** Begin **
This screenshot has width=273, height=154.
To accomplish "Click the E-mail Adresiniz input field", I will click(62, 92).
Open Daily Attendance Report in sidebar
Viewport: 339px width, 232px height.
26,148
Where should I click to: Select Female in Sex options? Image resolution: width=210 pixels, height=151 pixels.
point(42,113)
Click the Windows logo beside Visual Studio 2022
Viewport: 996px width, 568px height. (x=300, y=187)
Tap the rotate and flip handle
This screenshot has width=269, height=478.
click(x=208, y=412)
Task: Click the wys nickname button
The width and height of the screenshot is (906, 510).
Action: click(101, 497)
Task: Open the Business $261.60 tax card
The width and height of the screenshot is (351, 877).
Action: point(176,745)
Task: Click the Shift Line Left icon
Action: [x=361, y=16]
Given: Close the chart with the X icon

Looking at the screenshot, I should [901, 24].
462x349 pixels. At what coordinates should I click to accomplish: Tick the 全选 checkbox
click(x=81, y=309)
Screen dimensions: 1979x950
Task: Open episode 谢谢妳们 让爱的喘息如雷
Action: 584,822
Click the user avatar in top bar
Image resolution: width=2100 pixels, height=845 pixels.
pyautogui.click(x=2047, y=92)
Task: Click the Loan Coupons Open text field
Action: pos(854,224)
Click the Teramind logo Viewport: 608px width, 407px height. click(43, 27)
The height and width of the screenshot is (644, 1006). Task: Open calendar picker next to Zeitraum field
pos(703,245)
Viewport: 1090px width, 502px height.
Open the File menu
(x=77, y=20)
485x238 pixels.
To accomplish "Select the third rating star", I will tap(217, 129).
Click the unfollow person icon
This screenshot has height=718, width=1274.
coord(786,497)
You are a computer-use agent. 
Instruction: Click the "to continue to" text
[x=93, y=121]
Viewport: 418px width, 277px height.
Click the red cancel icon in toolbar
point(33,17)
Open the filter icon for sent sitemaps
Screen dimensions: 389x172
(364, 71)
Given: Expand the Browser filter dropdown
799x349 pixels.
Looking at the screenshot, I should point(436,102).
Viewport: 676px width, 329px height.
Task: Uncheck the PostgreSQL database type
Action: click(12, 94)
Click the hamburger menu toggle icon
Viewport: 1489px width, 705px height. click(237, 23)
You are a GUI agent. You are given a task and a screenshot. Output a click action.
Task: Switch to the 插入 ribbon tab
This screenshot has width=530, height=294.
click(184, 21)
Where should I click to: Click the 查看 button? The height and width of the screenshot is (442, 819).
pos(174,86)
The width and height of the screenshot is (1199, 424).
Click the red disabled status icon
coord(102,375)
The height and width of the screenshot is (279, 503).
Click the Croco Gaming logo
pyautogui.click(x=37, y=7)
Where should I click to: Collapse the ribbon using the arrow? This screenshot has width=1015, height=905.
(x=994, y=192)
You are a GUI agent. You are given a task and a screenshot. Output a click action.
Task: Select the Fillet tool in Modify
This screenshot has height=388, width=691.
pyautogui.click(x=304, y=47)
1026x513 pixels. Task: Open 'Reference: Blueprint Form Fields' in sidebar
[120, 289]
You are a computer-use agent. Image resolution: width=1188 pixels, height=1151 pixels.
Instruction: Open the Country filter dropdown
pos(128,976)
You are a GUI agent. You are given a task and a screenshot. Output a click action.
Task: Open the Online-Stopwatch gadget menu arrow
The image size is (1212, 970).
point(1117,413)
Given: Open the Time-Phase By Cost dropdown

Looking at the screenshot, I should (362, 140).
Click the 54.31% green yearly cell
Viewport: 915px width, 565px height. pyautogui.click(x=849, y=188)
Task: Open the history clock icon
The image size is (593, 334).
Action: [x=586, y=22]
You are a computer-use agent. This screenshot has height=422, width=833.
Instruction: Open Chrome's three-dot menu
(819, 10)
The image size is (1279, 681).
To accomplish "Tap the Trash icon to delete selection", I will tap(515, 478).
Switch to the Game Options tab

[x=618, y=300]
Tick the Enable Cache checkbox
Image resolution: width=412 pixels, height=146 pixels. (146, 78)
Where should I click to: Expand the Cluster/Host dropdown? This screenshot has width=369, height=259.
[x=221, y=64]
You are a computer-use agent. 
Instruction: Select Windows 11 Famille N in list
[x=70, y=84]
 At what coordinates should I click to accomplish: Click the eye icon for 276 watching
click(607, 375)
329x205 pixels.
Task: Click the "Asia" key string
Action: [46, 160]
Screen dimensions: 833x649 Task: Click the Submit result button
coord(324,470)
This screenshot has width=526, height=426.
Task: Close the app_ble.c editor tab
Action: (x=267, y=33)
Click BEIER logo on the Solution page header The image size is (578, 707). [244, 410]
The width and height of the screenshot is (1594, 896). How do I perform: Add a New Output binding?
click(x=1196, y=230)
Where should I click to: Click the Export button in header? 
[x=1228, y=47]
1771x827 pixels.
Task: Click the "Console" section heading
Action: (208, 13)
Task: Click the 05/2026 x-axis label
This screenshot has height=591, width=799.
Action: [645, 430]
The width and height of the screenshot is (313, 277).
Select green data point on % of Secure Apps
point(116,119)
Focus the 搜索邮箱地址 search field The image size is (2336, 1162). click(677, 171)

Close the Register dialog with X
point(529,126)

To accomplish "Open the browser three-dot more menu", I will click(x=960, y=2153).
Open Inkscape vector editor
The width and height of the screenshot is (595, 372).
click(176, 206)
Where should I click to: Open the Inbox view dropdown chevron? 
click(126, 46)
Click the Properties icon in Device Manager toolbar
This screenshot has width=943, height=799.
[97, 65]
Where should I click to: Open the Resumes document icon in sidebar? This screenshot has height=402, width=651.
** End **
• To do:
Reproduce the lines of the listing above, starting with the line containing "The width and height of the screenshot is (1199, 424)." and going on through the line containing "pyautogui.click(x=304, y=47)", both included, without changing a character.

• Solution to this exercise:
The width and height of the screenshot is (1199, 424).
Click the red disabled status icon
coord(102,375)
The height and width of the screenshot is (279, 503).
Click the Croco Gaming logo
pyautogui.click(x=37, y=7)
Where should I click to: Collapse the ribbon using the arrow? This screenshot has width=1015, height=905.
(x=994, y=192)
You are a GUI agent. You are given a task and a screenshot. Output a click action.
Task: Select the Fillet tool in Modify
This screenshot has height=388, width=691.
pyautogui.click(x=304, y=47)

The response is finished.